Calcium hotspots caused by L-channel clustering promote morphological changes in neuronal growth cones

Abstract

THE increase in intracellular Ca²⁺concentration ([Ca²⁺]_i) that follows electrical activity in excitable cells influences various cellular functions. But the measured increase in average cytosolic [Ca²⁺]_i(typically 10 nM per action potential^1–3) is often less than the micromolar [Ca²⁺]_i required to activate proteins controlling cell function^4–5. We now report that clustering of L-type Ca²⁺ channels causes [Ca²⁺]_i hotspots of average diameter 7 μm at the neuronal growth cone. At the hotspot, [Ca²⁺]_i changes of the order of 1 μM were recorded during 1-s voltage-clamp depolarizations, whereas a single action potential raised [Ca²⁺]_i by 89 nM. Depolarization will therefore activate enzymes with a micromolar requirement for Ca²⁺ at the hotspot. Local morphological changes near the site of the hotspot were induced by action potentials. We observed hotspots in all regions of the growth cone, usually at the base of processes extending from the growth-cone palm, but never in the neurite. The role of voltage-dependent Ca²⁺ influx in controlling nerve cell outgrowth has been a puzzle: although raised [Ca²⁺]_i triggers outgrowth of the growth cone margin, neurite elongation requires low [Ca²⁺]_i(refs 6–8). Our results resolve this paradox: electrical activity can selectively raise [Ca²⁺]_i in the growth cone, leaving neurite [Ca²⁺]_ilow.
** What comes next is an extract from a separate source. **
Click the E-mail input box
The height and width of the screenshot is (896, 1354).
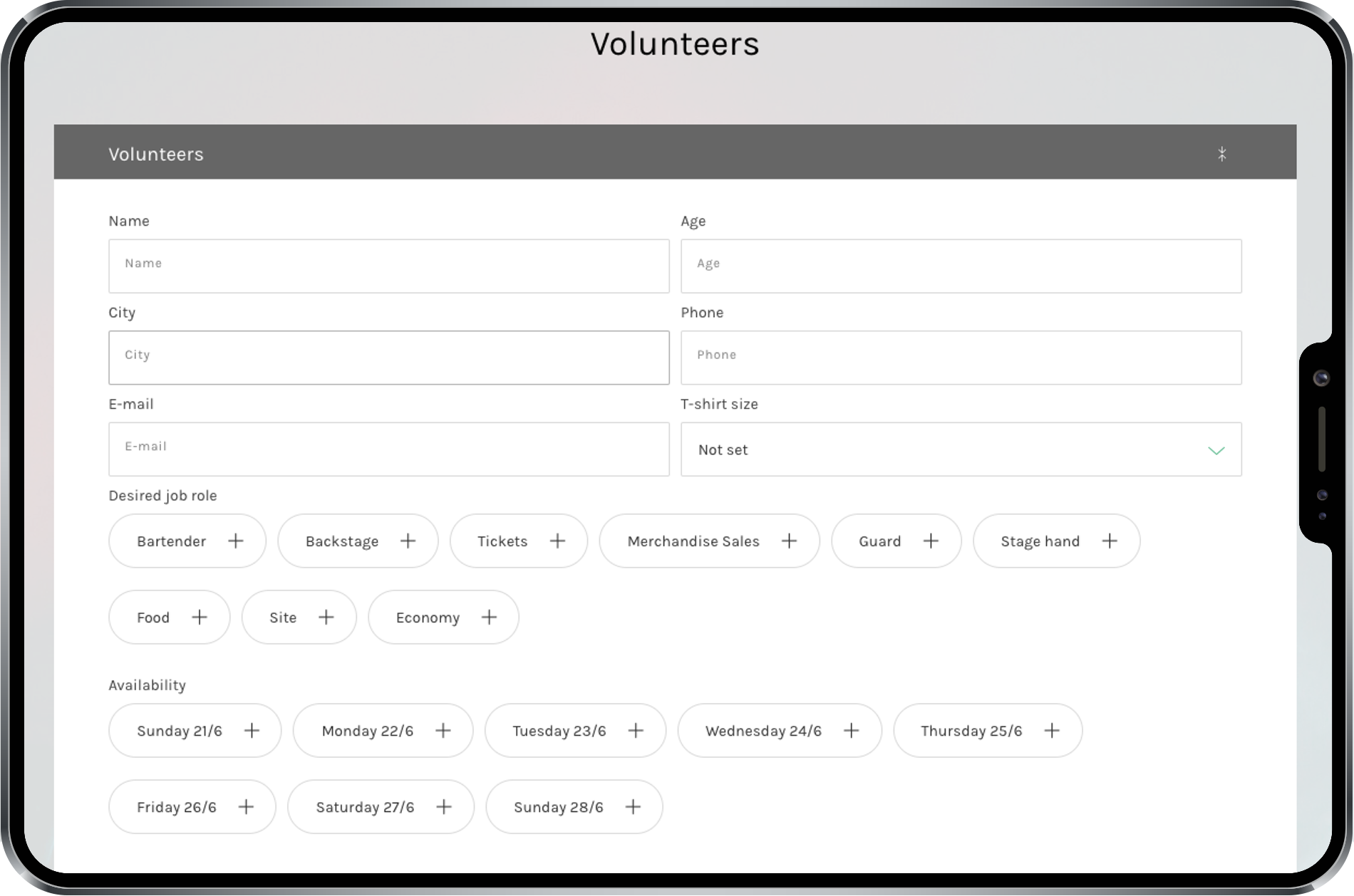[x=388, y=449]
Gross [Ca²⁺]_i gradients and localized hotspots have been previously reported in depolarized neurons^3,9–12. Patch-clamp, toxin-binding and freeze-fracture studies have demonstrated that calcium channels are grouped in clusters^13–17. However, this is the first report that calcium channel clusters can cause [Ca²⁺]_i hotspots, and that channel clustering has a physiological role.